Christmas Island is a site of international conservation significance, though many native species are declining: several species are presumed extinct and
19 are classed as threatened under national law.
This project will support Island wide conservation planning by developing island wide distribution and habitat models for threatened species and by
identifying the areas across the island that are the most important to support these species. It will also evaluate potential land-use change scenarios
in order to identify options that support local economic development while minimising impacts to biodiversity.
Christmas Island Thrush. Photo: Kristian Bell
Why is the research needed?
Christmas Island is home to many species which are found nowhere else in the world. Although 63% of the island is reserved within Christmas Island
National Park, important habitat and populations are found outside the National Park, and many native species are declining. Several species are already
presumed extinct and19 are classed as threatened under national law.
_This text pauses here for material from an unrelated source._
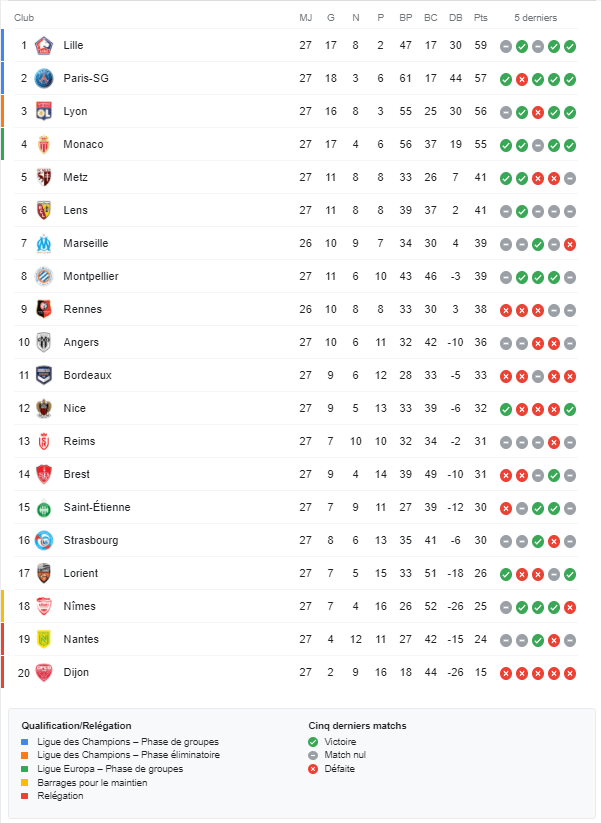The image size is (601, 823).
Task: Click the Défaite legend cross icon
Action: (x=313, y=769)
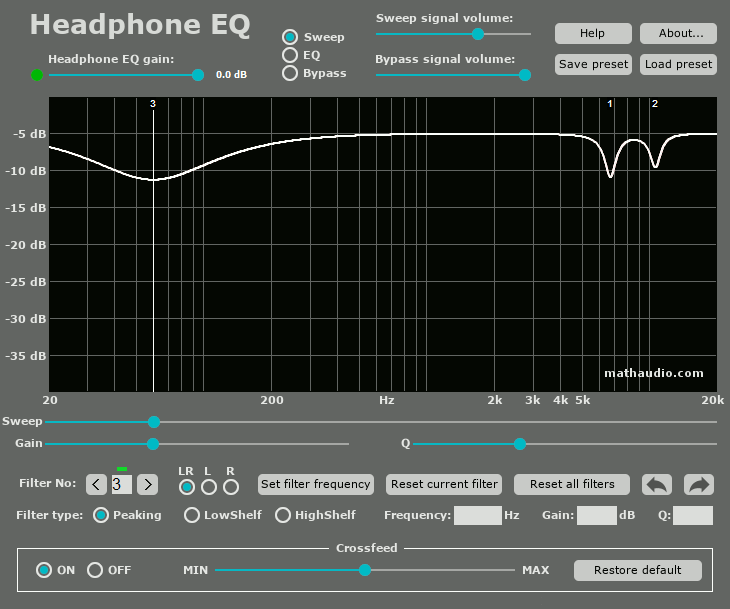Click the Q slider handle

pyautogui.click(x=520, y=444)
The exact causes of the declines for each species are unknown, though invasive
species, diseases, the clearing and fragmentation of native vegetation and impacts from roads all play a part.
As part of strategic planning for the conservation of Christmas Island’s unique and threatened species, the aim of this research is to determine the
most important habitat areas across the island, both within and outside the national park, that support threatened and significant species.
The continued economic development of the island is of vital importance to the livelihoods of people in the local community. This work uses the best
available information to indicate the conservation values of areas both inside and outside the national park, and helps planners and regulators to
understand the potential impacts and tradeoffs of different development options. Furthermore, it should help identify scenarios that enable appropriate
development while minimising impacts to threatened species on the island.
How will the research help?
The project will utilise existing species survey point data collected by Parks Australia and various researchers, in order to develop distribution
and habitat use models for threatened species on the island. The models will be used to identify the areas across the island that are the most critical
to the conservation of threatened species both within and outside the national park.
The team will conduct a whole-of-island land-use planning analysis. The project will estimate potential losses and gains of threatened species habitat
from potential land-use change scenarios.
The research will provide Parks Australia and other land managers with evidence- based guidance to support strategic whole-of-island conservation
planning. It will also disentangle the complex trade-offs between conservation needs of multiple species and the potential cumulative impacts that
arise from different land-use scenarios.
Christmas Island flying-fox. Photo: Justin Welbergen CC BY SA 3.0
What research activities are being undertaken?
In order to identify the areas on the island that are most important for the conservation of threatened species, we need to know where these species
Biological surveys have been conducted on Christmas Island over recent decades by Parks Australia, and numerous researchers, for a range of species.
In addition, ad-hoc information has been collected.
The current project will pull together these many sources of data to map the habitat of protected and listed threatened species on the island.
Species distribution modelling will be used to link data on the presence of species to environmental variables, in order to estimate species habitat
preferences and map species habitats across the island. Using this information, the team will then use spatial prioritisation to identify areas
of conservation priority across Christmas Island.
Spatial prioritisation is a systematic conservation planning tool for identifying optimal networks of conservation areas that can cost-efficiently
capture core habitats of multiple species. The method applies the principles of biodiversity comprehensiveness, complementarity and irreplaceability
to rank the focal region according to its conservation value, by simultaneously assessing the landscape value of multiple mapped biodiversity components
(e.g., in our case, protected and listed threatened species).
We will use spatial prioritisation to evaluate the current level of protection of threatened species within the national park and consider scenarios
of future land-use change.
Flying Fish Cove, Christmas Island. Photo: Parks Australia
Who is involved?
The project is a collaboration between Parks Australia (Christmas Island National Park) and the University of Melbourne.
Where is the research happening?
We are using data on species occurrences and habitat that have been collected and collated by Christmas Island National Park (CINP) and various researchers.
Modelling and spatial analyses will be carried
out at the University of Melbourne.
When is the research happening?
The project is running from 2016 to 2018.